Complicating this further is that cities often contract with counties to house jail inmates, so that getting stopped for a violation even in a city that tries to shield its residents could expose people to immigration enforcement because the county does not. One might think, “None of this talk about jails or incarceration applies to me, though.” But all of this should be seen in the light of the new Trump immigration enforcement policy that prioritizes “any criminal offense,” even charged rather than convicted. This means that, depending on the state, something as small as driving 10 or more miles over the speed limit, or underage drinking or public intoxication, could expose people to arrest and thus immigration enforcement.

There’s a chance that using the word “sanctuary” could cause problems in itself. Trump can’t dramatically slash funding to places calling themselves sanctuaries, but he could target them for raids. Conservatives and anti-immigrant orgs have called for this step. Without gaining access to internal documents or a DHS telling us, we can’t know if this is happening. Probably most places already using that term are in one of the metro areas containing the bulk of the U.S. undocumented population anyway, so they are natural targets whether or not they’re being targeted for their terminology. Where it could matter more is in jurisdictions where voters aren’t overwhelmingly Democratic and liberal. In these places, pressuring officials to use that language could simply trigger a Republican backlash, changing control of the jurisdiction, replacing officials sympathetic and supportive in some way with ones overtly not. This would be an ironic but very possible outcome in the name of organizing against the Trump administration.

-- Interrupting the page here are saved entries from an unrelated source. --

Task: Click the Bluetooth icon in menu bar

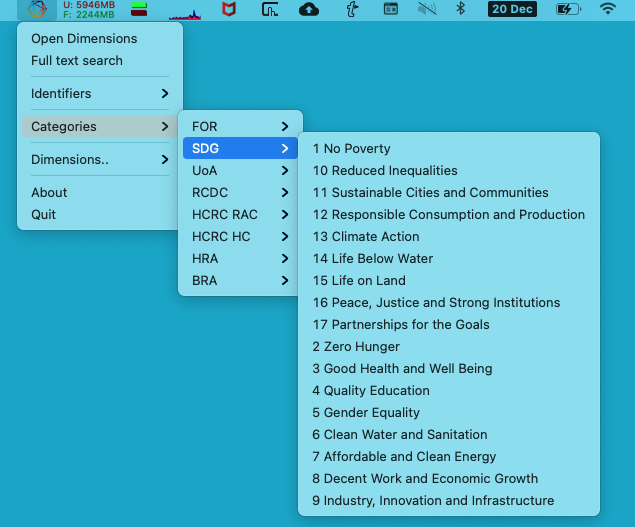Action: pyautogui.click(x=461, y=9)
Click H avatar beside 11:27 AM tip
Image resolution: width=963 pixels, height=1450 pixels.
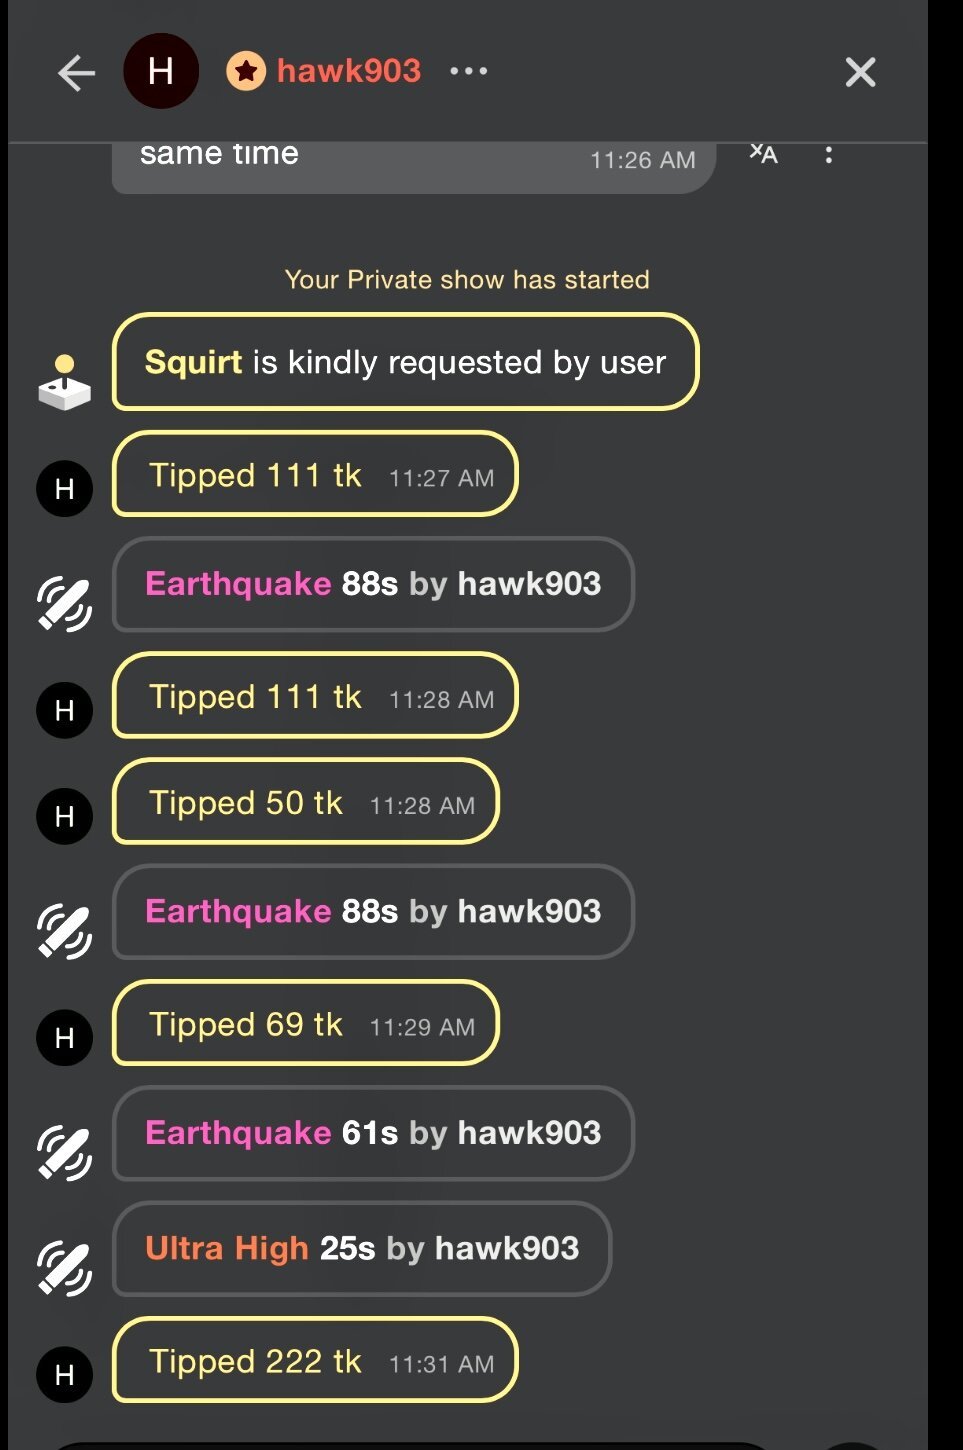[x=65, y=489]
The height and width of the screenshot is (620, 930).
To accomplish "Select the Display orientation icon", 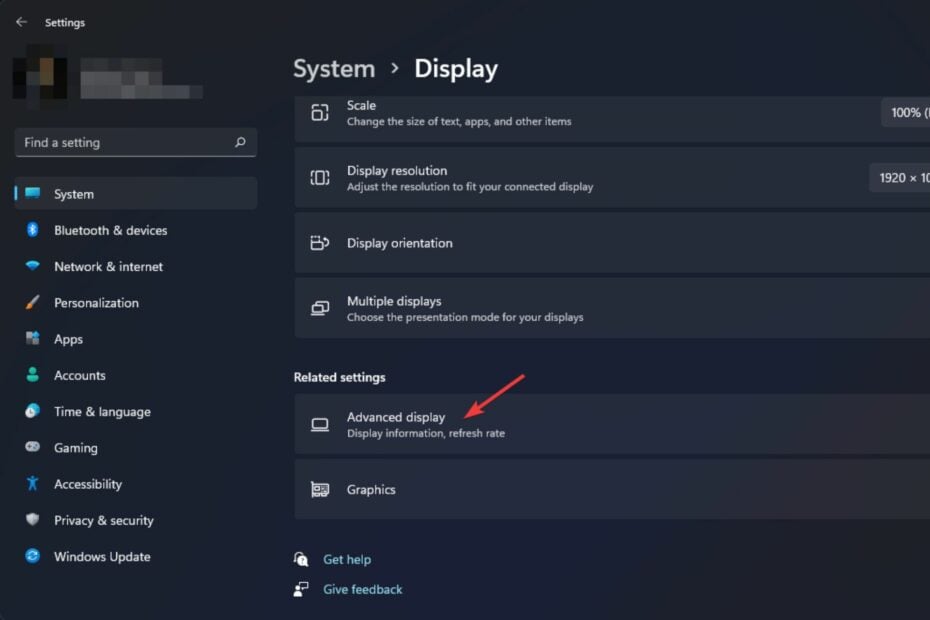I will coord(319,242).
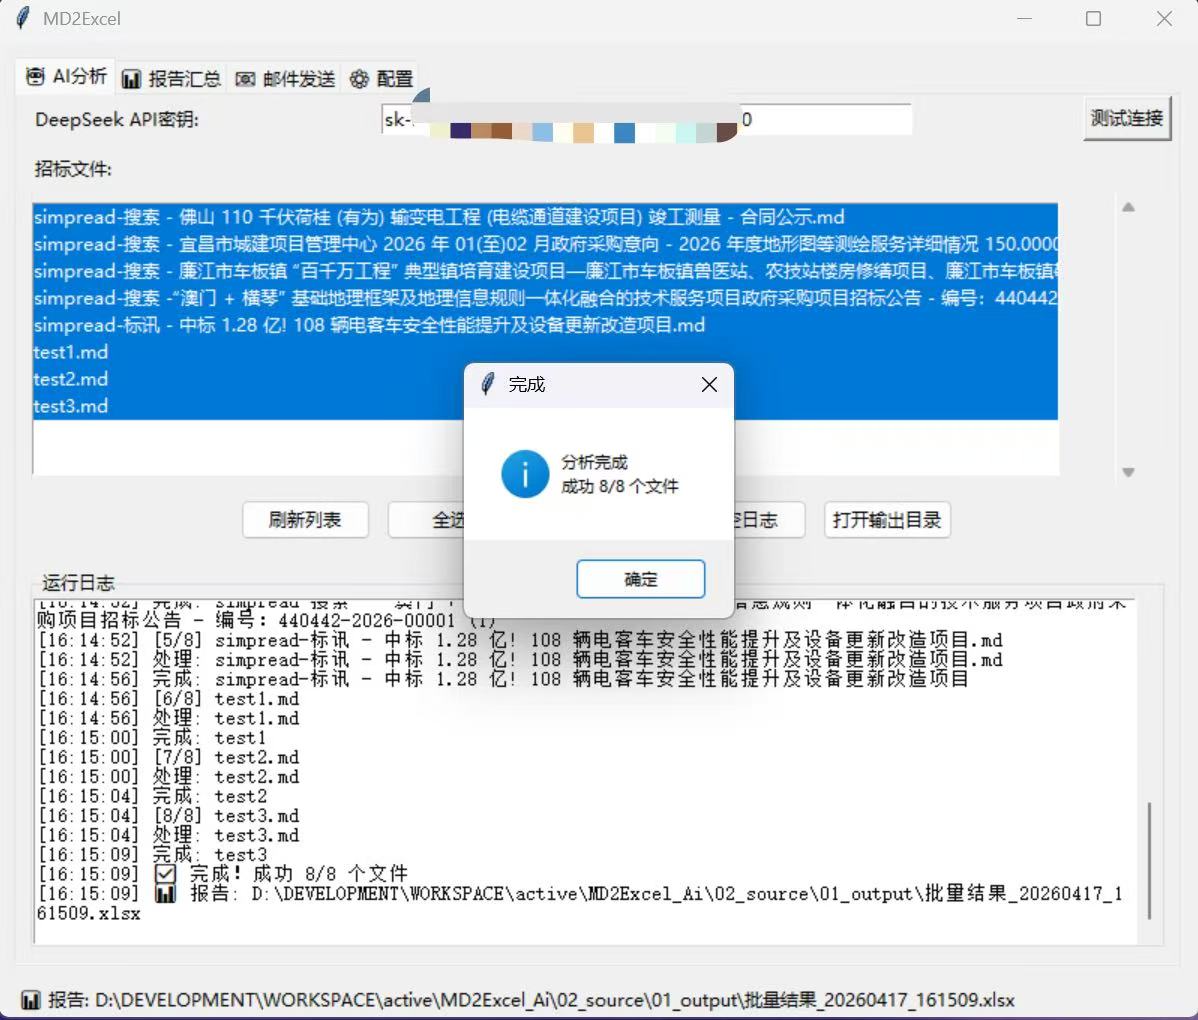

Even if the designation is not an intrinsic problem, it still doesn’t protect anyone. Calling something a sanctuary won’t stop federal officials from detaining and deporting residents. So it doesn’t make sense to spend a lot of time and energy fighting for the designation where it doesn’t exist. And except as simply an expression of support for immigrant residents, it probably isn’t critical for officials to create policies that could offer false hope and a misplaced sense of security. It especially doesn’t make sense to be angry and vindictive towards jurisdictions that don’t adopt the language. Even the various acts of cooperation pale in comparison to numbers of people ICE (and CBP) are able to round up themselves, though on this point it is worth pushing for specific policies that could protect some people at least on the margins.

Update: I wrote a follow up post to this about what are some things that could have an impact. You can find that here: “If Not ‘Sanctuaries,’ Then What?”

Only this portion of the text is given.